Tiyatro gerçekten bir heyecan. Nasıl bir heyecan tiyatro oyununda oynamayanlar için bunu dile getirmek isterim bir tiyatro oyuncusu ve tiyatro sever olarak; bir sorumluluğun var, ezberin var. Bu ezberi yapacaksın. Ezberi yaptıktan sonra provalarda da olması gerekeni yapacaksın. Sonra oyun günü saat gelecek ve seyirciler gelecek, salon dolacak, gelenlerin sesini duyacaksın. Artık heyecan gittikçe artıyor. Çünkü seni, sizi izlemeye geliyorlar. Bu heyecanı bir şekilde kuliste olanlar yaşar ve artık oyunumuz başlamak üzeredir diye bir anons gelir ve ondan sonra artık ışıklar, müzik başlar ve sıran geldiği anda o önceden yaşadığın karakteri, çalıştığın karakteri seyirciye anlatmak zorundasın, inandırmak zorundasın. Onun gibi olmak zorundasın. Mış gibi olursan veya Osman Yetkin Özkan olarak oynarsan işte bu seyirciye geçmiyor. Orada karakterin bir cinci hocaysa, bir dedenin oğluysa işte o karakteri oynamak zorundasın. İşte bu heyecan, bahsettiğim süreçteki heyecan ve sahne sıran geldiğindeki bütün çift gözlerin sana baktığını bilerek sahneye çıkma heyecanı anlatılmaz bir heyecan.

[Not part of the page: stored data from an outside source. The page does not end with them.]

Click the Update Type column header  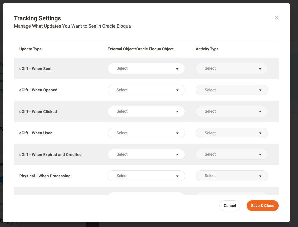point(30,49)
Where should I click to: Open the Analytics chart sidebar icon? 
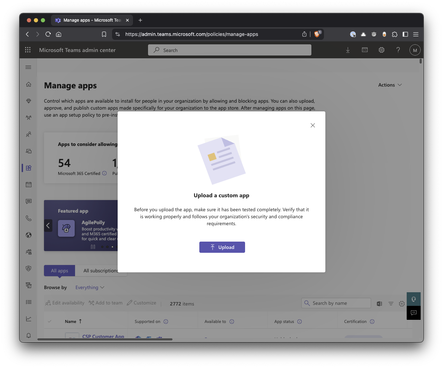coord(29,319)
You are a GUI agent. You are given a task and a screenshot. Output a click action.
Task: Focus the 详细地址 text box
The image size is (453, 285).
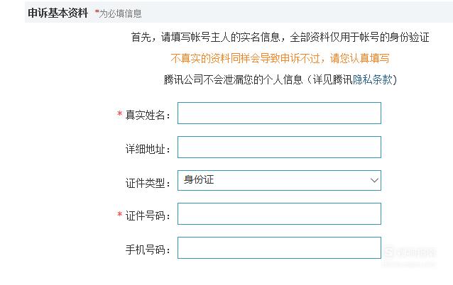point(279,147)
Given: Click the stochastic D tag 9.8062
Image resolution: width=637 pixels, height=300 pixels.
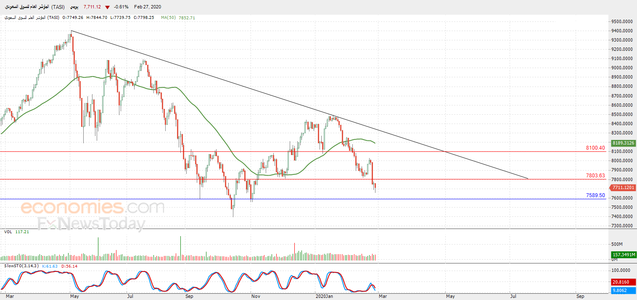Looking at the screenshot, I should pyautogui.click(x=623, y=290).
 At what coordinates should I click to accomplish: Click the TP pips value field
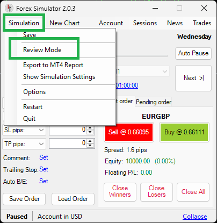coord(68,143)
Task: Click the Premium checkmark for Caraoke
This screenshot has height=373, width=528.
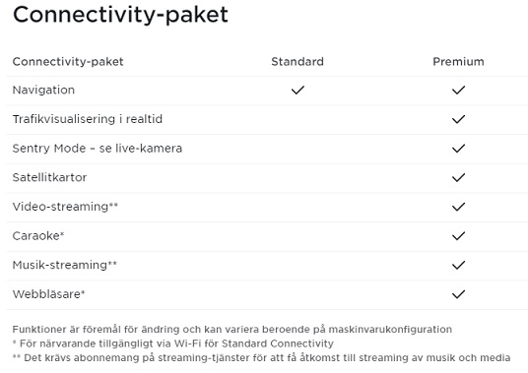Action: coord(458,236)
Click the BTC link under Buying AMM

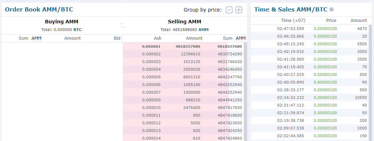[x=78, y=30]
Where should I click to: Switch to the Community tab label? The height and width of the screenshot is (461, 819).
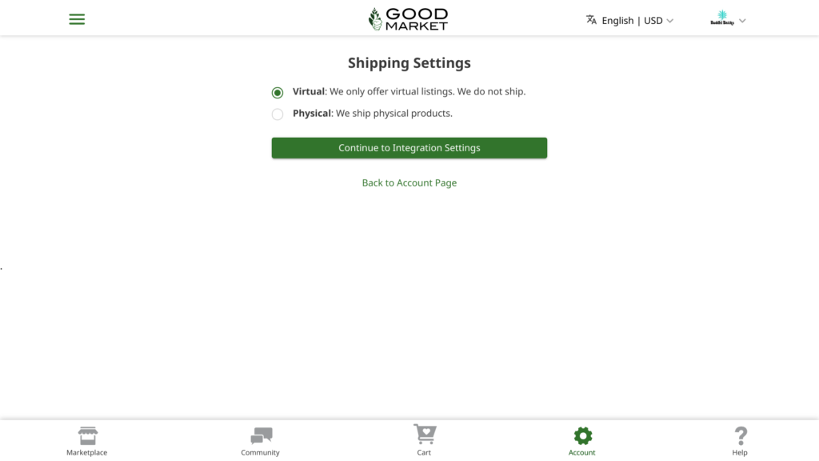pos(260,453)
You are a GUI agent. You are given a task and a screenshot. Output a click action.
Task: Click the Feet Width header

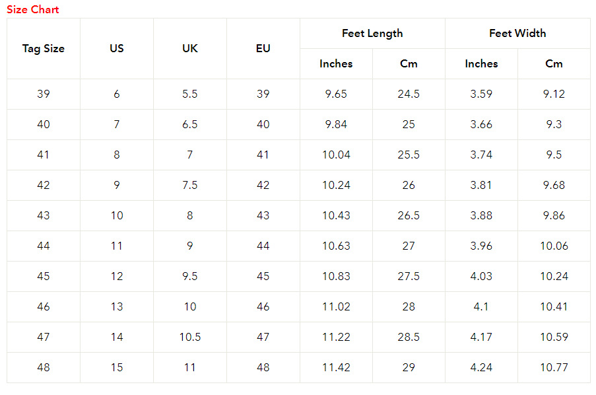[517, 33]
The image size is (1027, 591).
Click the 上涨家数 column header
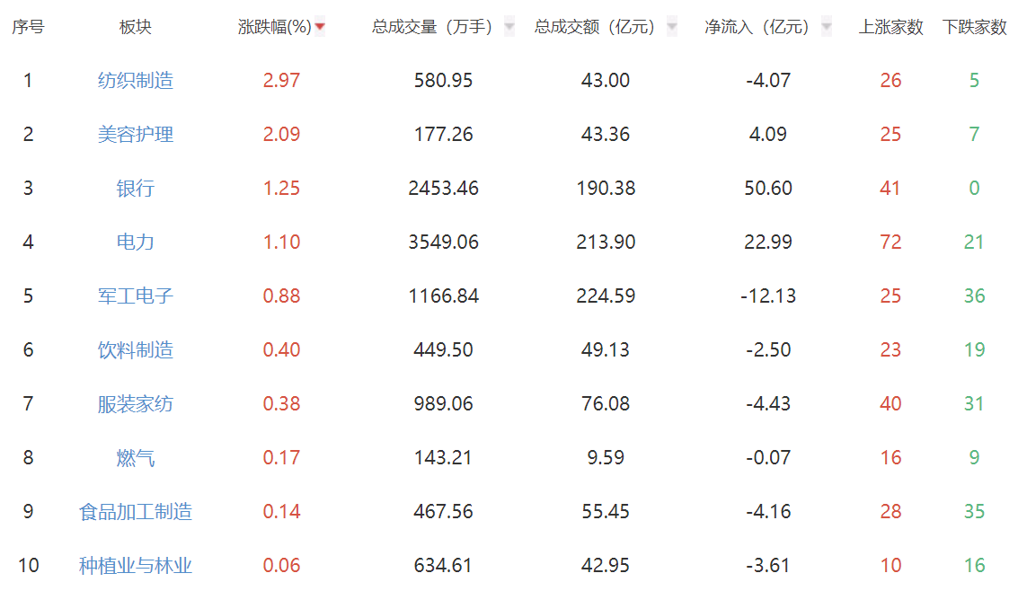click(x=890, y=27)
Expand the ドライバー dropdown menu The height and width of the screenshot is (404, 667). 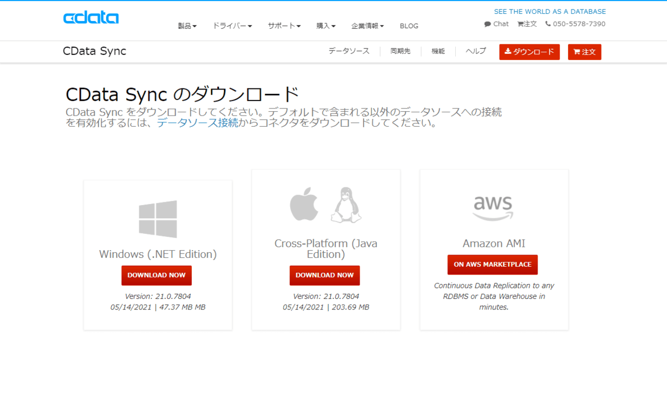[232, 26]
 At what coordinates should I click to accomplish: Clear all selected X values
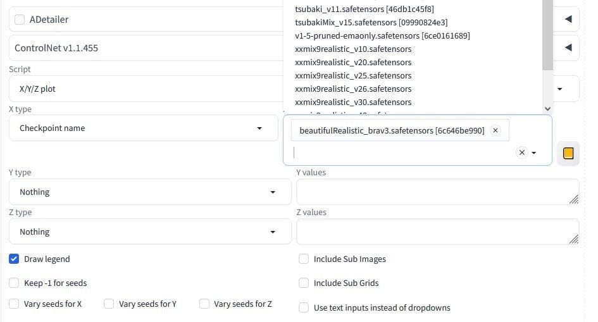tap(521, 152)
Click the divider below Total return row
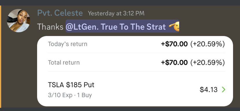 137,71
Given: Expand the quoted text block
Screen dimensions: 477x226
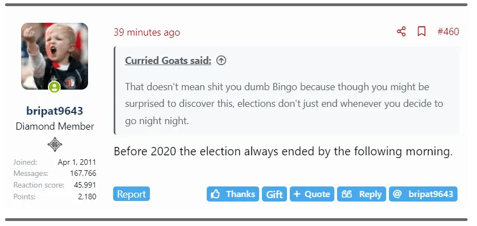Looking at the screenshot, I should [x=287, y=104].
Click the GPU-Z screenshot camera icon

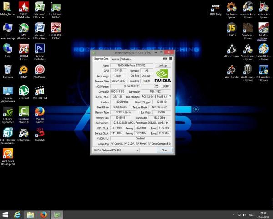[164, 59]
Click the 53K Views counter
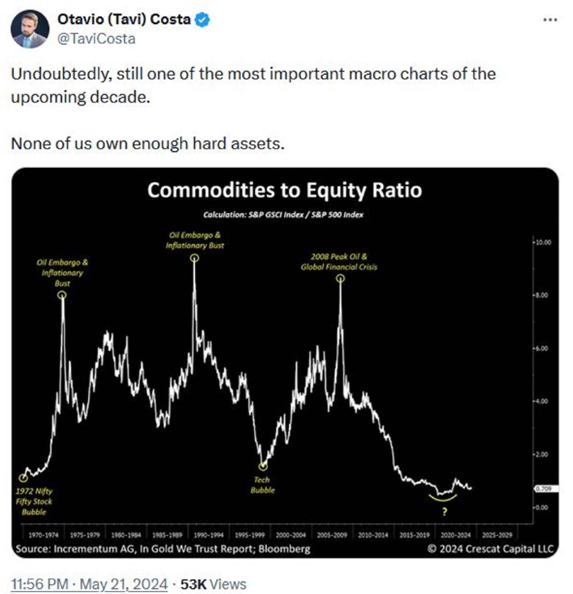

Şunu da söyleşiye eklemek isterim; Tiyatro oyunu gerçekten emek isteyen bir oyun, süreç. Sahnede oynamak, bunlarla ilgili yaptığım çalışmalardan bahsettim ama aynı zamanda da benim öğrencilerimle hazırladığım çalışmalardan dolayı bir yönetmen kimliğimde var. Yani oyunları yönetiyoruz. Bunu müziğinden, kostümüne her şeyini düşünüyorum. Bu anlamda yönetmen kimliğimle de şunu söyleyebilirim; tiyatro oyununa seyircilerin katılması konusunda bir sıkıntı yaşıyoruz. Ben bu söyleşimizi okuyan herkese şunu tavsiye ediyorum, tiyatro sahnelerini boş bırakmayalım. Yani il dışından gelen tiyatro oyunları oluyor, bu oyunlara talep fazla oluyor. Ama okulların oynadığı veya Burdur Sanat Tiyatrosu gibi yerel tiyatroların oynadığı oyunlarda salonlar boş kalıyor. Bu anlamda ben Burdur halkına, okuyucularımıza şöyle seslenmek istiyorum; okulların oynadığı, Burdur Sanat Tiyatrosu gibi yerel tiyatroların oynadığı oyunlarda destek olmalarını istiyorum. Sahnelerin boş kalmamasını istiyorum. Çünkü uzun bir süreç. Seyirci olmadıktan sonra sahnede ne yaparsanız yapın hiçbirisinin bir anlamı yok. Seyirciyle tiyatro oyununun buluşması gerekiyor. İzleyicilerimize ve okuyucularımıza bunu tavsiye ediyorum. Tiyatro oyunlarına mutlaka gelsinler. Sahneleri ve salonları boş bırakmasınlar.”